“I’d listen to her if I were you,” said Darkness.
“Well, you’re not me!” Lucas shouted. “What am I supposed to do, spend the rest of my life like some kind of laboratory animal on that cockamamie desert planet of yours, waiting around for you to perfect your telempathic terminal or whatever the hell it is before you discorporate?”
“I should think that most people would have found it a small enough price to pay for being brought back from the dead,” said Darkness.
“And what happens if you don’t perfect it?”
“Don’t be absurd. It’s already been perfected. It simply requires some fine tuning, a certain amount of training and adaptation on the part of the subject. Granted, it isn’t exactly user friendly, but—”
“User friendly? Are you out of your tree? This damn thing is a time bomb ticking away inside me and I’m stuck with it for rest of my unnatural life, thanks to you! Did it ever occur to you that I might actually resent being your guinea pig?” He threw his hands up and rolled his eyes. “God, why am I even bothering trying to explain anything to you? You act as if I had to ask your permission to come back to Earth!”
“You certainly should have,” Darkness said. “You’re a fool, Priest. An astonishingly lucky fool, but a fool nevertheless. It’s one thing. to lose your concentration and accidentally translocate to Earth during an idle lapse or while you’re dreaming, because in that event, the chronocircuitry computes the co-ordinates from your subconscious and its own inherent database, but to consciously attempt to program a translocation of such magnitude when you’re not even certain of the distance was foolhardy in the extreme! Suppose you had mentally tried to program specific transit co-ordinates and overridden the telempathic database function?”

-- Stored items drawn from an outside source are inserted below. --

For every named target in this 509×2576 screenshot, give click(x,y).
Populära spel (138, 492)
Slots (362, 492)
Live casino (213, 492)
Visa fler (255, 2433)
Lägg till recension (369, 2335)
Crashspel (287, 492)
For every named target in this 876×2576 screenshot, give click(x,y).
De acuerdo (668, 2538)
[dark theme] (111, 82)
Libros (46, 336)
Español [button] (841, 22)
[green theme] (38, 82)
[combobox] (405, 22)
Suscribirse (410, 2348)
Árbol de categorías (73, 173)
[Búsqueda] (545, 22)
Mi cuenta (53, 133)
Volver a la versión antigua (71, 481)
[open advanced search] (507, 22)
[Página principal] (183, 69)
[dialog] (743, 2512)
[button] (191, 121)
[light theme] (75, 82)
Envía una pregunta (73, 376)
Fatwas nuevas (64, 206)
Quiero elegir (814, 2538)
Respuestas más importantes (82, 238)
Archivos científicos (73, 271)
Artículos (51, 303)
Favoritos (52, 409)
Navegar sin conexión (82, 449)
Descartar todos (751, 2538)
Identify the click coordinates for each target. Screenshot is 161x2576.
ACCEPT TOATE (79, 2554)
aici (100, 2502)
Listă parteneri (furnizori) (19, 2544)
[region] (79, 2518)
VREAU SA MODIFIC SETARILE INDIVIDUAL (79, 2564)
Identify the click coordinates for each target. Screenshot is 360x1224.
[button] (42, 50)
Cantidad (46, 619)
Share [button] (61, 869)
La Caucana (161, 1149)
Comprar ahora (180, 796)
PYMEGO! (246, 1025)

“Well, actually I thought of that, but you said that the telempathic chronocircuitry had a built-in, automatic trip computer or whatever and—”
“My God!” said Darkness. “And so you blithely flung yourself across two million light years when the furthest you’d ever consciously translocated before was across the room?”
Lucas merely gaped at him.
“Two million light years?” Andre said, in a voice barely above a whisper.
“What… what, pray tell, is a light year?” Gulliver asked, hesitantly.
“A unit of distance, determined by the velocity of the speed of light in a vacuum, which is approximately 186,000 miles per second, measured in miles per hour and multiplied by the number of hours in a year, which yields the distance that light travels in one year, which is approximately six trillion miles,” Darkness said, impatiently. “I thought everyone knew that.”
Gulliver tried—and failed—to comprehend the explanation he’d been given. He gave up and took a small flask from his pocket, unstoppered it and slugged down some whiskey in the hope that it would settle his nerves, so that the stranger who had just appeared would stop fading in and out like some ghostly apparition.
Only instead of Darkness becoming more substantial, Lucas disappeared.
“Lucas!” Andre cried.
“Oh, hell,” said Darkness, irritably. “His bloody concentration slipped again. “
“Where did he go?” said Andre, alarmed.
“I haven’t the foggiest,” said Darkness. “Who knows what he was thinking?” He sighed. “Now I’ll have to track him through the symbiotracer. With any luck, I’ll find him before he panics and thinks himself into a jam. Science would be ever so much more rewarding if one didn’t have to deal with people!”
And he vanished.
Gulliver tossed the flask over his shoulder and put his head down on the table. “I give up,” he said. “Wake me when this dream is over.”
As the uniformed courier stepped out of the lift tube and approached the security station, the two armed guards posted at the lift tube entrance fell in on either side of him. He glanced at them briefly, but didn’t pause. He was carrying a briefcase that was fastened to his wrist by a chain. He set the case down on the desk in front of the sergeant of the guard and reached into his inside jacket pocket for his I.D.
“Lt. Stroud, Council of Nations attaché,” he said. “I have priority classified dispatches for General Forrester.”
The sergeant of the guard carefully examined the credentials. “I have nothing on my log concerning dispatches from the Council of Nations, sir.”
“They’re priority dispatches, Sergeant,” said Lt. Stroud. “This isn’t a regular delivery. It wouldn’t appear on your log.”
The sergeant of the guard maintained direct eye contact with the courier. “I see. Would you open the case, please, sir?’
“I’m afraid I can’t do that, Sergeant. Orders.”
“I’m sorry, sir, but I have my orders, as well. And I do possess an A-6 level clearance.”
“That doesn’t help me, Sergeant. I have specific instructions to open this case only in General Forester’s presence.”
“I’m afraid I’m going to have to insist, sir, “said the sergeant of the guard. “That case isn’t going anywhere until I’ve seen what’s inside it.”